▶ **Assigned task**
Set the records down once more so that they match the source word for word.

▶ **Data entries**

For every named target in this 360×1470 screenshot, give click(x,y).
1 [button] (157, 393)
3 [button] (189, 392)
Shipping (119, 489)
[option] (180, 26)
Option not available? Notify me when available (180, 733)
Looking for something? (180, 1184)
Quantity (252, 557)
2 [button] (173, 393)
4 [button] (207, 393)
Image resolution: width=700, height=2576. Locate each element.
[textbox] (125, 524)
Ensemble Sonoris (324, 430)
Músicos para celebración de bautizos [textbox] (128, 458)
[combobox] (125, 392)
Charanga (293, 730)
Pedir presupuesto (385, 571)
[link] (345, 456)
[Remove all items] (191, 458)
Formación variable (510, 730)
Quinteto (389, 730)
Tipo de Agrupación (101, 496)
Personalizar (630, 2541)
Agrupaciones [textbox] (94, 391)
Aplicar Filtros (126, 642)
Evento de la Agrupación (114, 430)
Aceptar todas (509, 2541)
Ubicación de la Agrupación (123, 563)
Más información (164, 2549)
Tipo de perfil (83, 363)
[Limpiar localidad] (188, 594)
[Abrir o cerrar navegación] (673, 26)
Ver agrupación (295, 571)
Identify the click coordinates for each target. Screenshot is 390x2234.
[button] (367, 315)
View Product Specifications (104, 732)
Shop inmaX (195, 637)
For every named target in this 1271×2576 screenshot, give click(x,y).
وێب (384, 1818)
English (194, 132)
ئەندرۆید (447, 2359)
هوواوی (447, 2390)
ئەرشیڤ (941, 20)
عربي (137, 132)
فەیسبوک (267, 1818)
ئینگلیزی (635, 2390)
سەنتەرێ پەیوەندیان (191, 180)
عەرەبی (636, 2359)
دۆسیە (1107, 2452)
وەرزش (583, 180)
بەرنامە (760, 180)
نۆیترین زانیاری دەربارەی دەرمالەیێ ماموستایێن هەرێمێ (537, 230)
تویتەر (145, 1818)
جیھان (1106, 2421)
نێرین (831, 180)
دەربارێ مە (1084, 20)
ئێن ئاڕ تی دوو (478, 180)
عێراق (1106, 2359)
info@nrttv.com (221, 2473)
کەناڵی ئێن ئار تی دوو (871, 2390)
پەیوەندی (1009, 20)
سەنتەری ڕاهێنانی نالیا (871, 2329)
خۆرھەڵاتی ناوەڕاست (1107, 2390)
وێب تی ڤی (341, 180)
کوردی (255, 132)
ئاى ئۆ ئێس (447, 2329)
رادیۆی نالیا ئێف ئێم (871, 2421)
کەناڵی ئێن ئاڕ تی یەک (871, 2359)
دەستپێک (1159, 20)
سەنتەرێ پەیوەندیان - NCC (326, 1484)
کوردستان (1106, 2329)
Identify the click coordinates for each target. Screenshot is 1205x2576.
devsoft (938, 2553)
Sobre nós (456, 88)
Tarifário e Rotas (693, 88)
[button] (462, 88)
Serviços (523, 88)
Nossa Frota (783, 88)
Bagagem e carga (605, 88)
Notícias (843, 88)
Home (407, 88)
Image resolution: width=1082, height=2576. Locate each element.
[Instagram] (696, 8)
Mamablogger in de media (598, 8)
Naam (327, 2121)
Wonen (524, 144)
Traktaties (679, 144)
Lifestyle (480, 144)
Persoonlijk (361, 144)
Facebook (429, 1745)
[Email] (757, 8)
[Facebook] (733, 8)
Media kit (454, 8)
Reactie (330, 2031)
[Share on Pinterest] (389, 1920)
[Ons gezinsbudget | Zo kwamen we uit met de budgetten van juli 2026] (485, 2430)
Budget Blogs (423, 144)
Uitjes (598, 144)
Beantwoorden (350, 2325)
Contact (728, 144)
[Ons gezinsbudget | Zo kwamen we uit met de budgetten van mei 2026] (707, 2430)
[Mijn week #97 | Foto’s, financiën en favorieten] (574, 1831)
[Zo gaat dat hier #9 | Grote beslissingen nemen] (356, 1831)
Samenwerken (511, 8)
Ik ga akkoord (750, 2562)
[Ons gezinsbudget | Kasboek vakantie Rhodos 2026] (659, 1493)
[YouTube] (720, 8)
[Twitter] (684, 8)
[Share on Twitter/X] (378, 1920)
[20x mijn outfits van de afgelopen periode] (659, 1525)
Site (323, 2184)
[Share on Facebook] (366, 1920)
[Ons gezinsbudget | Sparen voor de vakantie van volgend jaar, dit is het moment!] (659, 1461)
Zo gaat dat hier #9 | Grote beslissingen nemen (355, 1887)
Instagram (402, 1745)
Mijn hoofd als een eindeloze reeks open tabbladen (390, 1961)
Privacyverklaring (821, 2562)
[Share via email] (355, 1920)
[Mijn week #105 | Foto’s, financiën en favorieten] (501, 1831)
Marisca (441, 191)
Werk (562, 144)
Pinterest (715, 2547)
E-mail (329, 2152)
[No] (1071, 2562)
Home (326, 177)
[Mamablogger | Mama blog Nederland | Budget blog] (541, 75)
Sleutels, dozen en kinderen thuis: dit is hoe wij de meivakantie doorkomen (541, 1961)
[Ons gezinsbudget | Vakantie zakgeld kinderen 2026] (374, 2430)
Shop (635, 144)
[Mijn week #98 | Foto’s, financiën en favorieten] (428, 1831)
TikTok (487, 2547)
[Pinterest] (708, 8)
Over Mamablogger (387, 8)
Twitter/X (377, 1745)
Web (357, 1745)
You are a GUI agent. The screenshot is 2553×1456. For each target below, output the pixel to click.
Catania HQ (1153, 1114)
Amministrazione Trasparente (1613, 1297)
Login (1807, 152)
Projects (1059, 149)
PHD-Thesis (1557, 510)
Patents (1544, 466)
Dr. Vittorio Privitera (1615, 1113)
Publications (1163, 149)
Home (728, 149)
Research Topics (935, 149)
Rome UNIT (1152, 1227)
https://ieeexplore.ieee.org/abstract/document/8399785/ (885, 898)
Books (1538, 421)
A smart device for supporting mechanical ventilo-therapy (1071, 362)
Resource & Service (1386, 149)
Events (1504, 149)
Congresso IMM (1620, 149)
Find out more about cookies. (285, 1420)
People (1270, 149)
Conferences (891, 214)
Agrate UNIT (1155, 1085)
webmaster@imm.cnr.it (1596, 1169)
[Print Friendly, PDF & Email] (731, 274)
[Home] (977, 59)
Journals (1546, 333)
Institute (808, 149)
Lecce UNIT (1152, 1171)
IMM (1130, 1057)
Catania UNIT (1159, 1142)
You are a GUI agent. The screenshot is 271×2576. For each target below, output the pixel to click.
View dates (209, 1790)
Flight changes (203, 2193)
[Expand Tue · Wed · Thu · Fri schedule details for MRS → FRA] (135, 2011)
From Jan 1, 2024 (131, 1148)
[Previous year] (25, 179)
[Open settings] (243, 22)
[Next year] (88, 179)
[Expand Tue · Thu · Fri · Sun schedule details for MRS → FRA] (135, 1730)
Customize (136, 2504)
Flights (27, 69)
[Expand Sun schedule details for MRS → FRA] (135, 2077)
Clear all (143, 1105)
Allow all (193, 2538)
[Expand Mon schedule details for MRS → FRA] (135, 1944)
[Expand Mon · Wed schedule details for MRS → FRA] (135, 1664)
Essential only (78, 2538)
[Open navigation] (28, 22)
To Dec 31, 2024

▶ **Response for this exercise**
For every named target in this 360×1470 screenshot, give click(x,y).
1 [button] (157, 393)
3 [button] (189, 392)
Shipping (119, 489)
[option] (180, 26)
Option not available? Notify me when available (180, 733)
Looking for something? (180, 1184)
Quantity (252, 557)
2 [button] (173, 393)
4 [button] (207, 393)
Image resolution: width=700, height=2576. Locate each element.
[textbox] (125, 524)
Ensemble Sonoris (324, 430)
Músicos para celebración de bautizos [textbox] (128, 458)
[combobox] (125, 392)
Charanga (293, 730)
Pedir presupuesto (385, 571)
[link] (345, 456)
[Remove all items] (191, 458)
Formación variable (510, 730)
Quinteto (389, 730)
Tipo de Agrupación (101, 496)
Personalizar (630, 2541)
Agrupaciones [textbox] (94, 391)
Aplicar Filtros (126, 642)
Evento de la Agrupación (114, 430)
Aceptar todas (509, 2541)
Ubicación de la Agrupación (123, 563)
Más información (164, 2549)
Tipo de perfil (83, 363)
[Limpiar localidad] (188, 594)
[Abrir o cerrar navegación] (673, 26)
Ver agrupación (295, 571)
Identify the click coordinates for each target. Screenshot is 390x2234.
[button] (367, 315)
View Product Specifications (104, 732)
Shop inmaX (195, 637)
For every named target in this 1271×2576 screenshot, give click(x,y).
وێب (384, 1818)
English (194, 132)
ئەندرۆید (447, 2359)
هوواوی (447, 2390)
ئەرشیڤ (941, 20)
عربي (137, 132)
فەیسبوک (267, 1818)
ئینگلیزی (635, 2390)
سەنتەرێ پەیوەندیان (191, 180)
عەرەبی (636, 2359)
دۆسیە (1107, 2452)
وەرزش (583, 180)
بەرنامە (760, 180)
نۆیترین زانیاری دەربارەی دەرمالەیێ ماموستایێن هەرێمێ (537, 230)
تویتەر (145, 1818)
جیھان (1106, 2421)
نێرین (831, 180)
دەربارێ مە (1084, 20)
ئێن ئاڕ تی دوو (478, 180)
عێراق (1106, 2359)
info@nrttv.com (221, 2473)
کەناڵی ئێن ئار تی دوو (871, 2390)
پەیوەندی (1009, 20)
سەنتەری ڕاهێنانی نالیا (871, 2329)
خۆرھەڵاتی ناوەڕاست (1107, 2390)
وێب تی ڤی (341, 180)
کوردی (255, 132)
ئاى ئۆ ئێس (447, 2329)
رادیۆی نالیا ئێف ئێم (871, 2421)
کەناڵی ئێن ئاڕ تی یەک (871, 2359)
دەستپێک (1159, 20)
سەنتەرێ پەیوەندیان - NCC (326, 1484)
کوردستان (1106, 2329)
Identify the click coordinates for each target. Screenshot is 1205x2576.
devsoft (938, 2553)
Sobre nós (456, 88)
Tarifário e Rotas (693, 88)
[button] (462, 88)
Serviços (523, 88)
Nossa Frota (783, 88)
Bagagem e carga (605, 88)
Notícias (843, 88)
Home (407, 88)
Image resolution: width=1082, height=2576. Locate each element.
[Instagram] (696, 8)
Mamablogger in de media (598, 8)
Naam (327, 2121)
Wonen (524, 144)
Traktaties (679, 144)
Lifestyle (480, 144)
Persoonlijk (361, 144)
Facebook (429, 1745)
[Email] (757, 8)
[Facebook] (733, 8)
Media kit (454, 8)
Reactie (330, 2031)
[Share on Pinterest] (389, 1920)
[Ons gezinsbudget | Zo kwamen we uit met de budgetten van juli 2026] (485, 2430)
Budget Blogs (423, 144)
Uitjes (598, 144)
Beantwoorden (350, 2325)
Contact (728, 144)
[Ons gezinsbudget | Zo kwamen we uit met de budgetten van mei 2026] (707, 2430)
[Mijn week #97 | Foto’s, financiën en favorieten] (574, 1831)
[Zo gaat dat hier #9 | Grote beslissingen nemen] (356, 1831)
Samenwerken (511, 8)
Ik ga akkoord (750, 2562)
[Ons gezinsbudget | Kasboek vakantie Rhodos 2026] (659, 1493)
[YouTube] (720, 8)
[Twitter] (684, 8)
[Share on Twitter/X] (378, 1920)
[20x mijn outfits van de afgelopen periode] (659, 1525)
Site (323, 2184)
[Share on Facebook] (366, 1920)
[Ons gezinsbudget | Sparen voor de vakantie van volgend jaar, dit is het moment!] (659, 1461)
Zo gaat dat hier #9 | Grote beslissingen nemen (355, 1887)
Instagram (402, 1745)
Mijn hoofd als een eindeloze reeks open tabbladen (390, 1961)
Privacyverklaring (821, 2562)
[Share via email] (355, 1920)
[Mijn week #105 | Foto’s, financiën en favorieten] (501, 1831)
Marisca (441, 191)
Werk (562, 144)
Pinterest (715, 2547)
E-mail (329, 2152)
[No] (1071, 2562)
Home (326, 177)
[Mamablogger | Mama blog Nederland | Budget blog] (541, 75)
Sleutels, dozen en kinderen thuis: dit is hoe wij de meivakantie doorkomen (541, 1961)
[Ons gezinsbudget | Vakantie zakgeld kinderen 2026] (374, 2430)
Shop (635, 144)
[Mijn week #98 | Foto’s, financiën en favorieten] (428, 1831)
TikTok (487, 2547)
[Pinterest] (708, 8)
Over Mamablogger (387, 8)
Twitter/X (377, 1745)
Web (357, 1745)
You are a GUI agent. The screenshot is 2553×1456. For each target below, output the pixel to click.
Catania HQ (1153, 1114)
Amministrazione Trasparente (1613, 1297)
Login (1807, 152)
Projects (1059, 149)
PHD-Thesis (1557, 510)
Patents (1544, 466)
Dr. Vittorio Privitera (1615, 1113)
Publications (1163, 149)
Home (728, 149)
Research Topics (935, 149)
Rome UNIT (1152, 1227)
https://ieeexplore.ieee.org/abstract/document/8399785/ (885, 898)
Books (1538, 421)
A smart device for supporting mechanical ventilo-therapy (1071, 362)
Resource & Service (1386, 149)
Events (1504, 149)
Congresso IMM (1620, 149)
Find out more about cookies. (285, 1420)
People (1270, 149)
Conferences (891, 214)
Agrate UNIT (1155, 1085)
webmaster@imm.cnr.it (1596, 1169)
[Print Friendly, PDF & Email] (731, 274)
[Home] (977, 59)
Journals (1546, 333)
Institute (808, 149)
Lecce UNIT (1152, 1171)
IMM (1130, 1057)
Catania UNIT (1159, 1142)
You are a GUI agent. The screenshot is 271×2576. For each target below, output the pixel to click.
View dates (209, 1790)
Flight changes (203, 2193)
[Expand Tue · Wed · Thu · Fri schedule details for MRS → FRA] (135, 2011)
From Jan 1, 2024 (131, 1148)
[Previous year] (25, 179)
[Open settings] (243, 22)
[Next year] (88, 179)
[Expand Tue · Thu · Fri · Sun schedule details for MRS → FRA] (135, 1730)
Customize (136, 2504)
Flights (27, 69)
[Expand Sun schedule details for MRS → FRA] (135, 2077)
Clear all (143, 1105)
Allow all (193, 2538)
[Expand Mon schedule details for MRS → FRA] (135, 1944)
[Expand Mon · Wed schedule details for MRS → FRA] (135, 1664)
Essential only (78, 2538)
[Open navigation] (28, 22)
To Dec 31, 2024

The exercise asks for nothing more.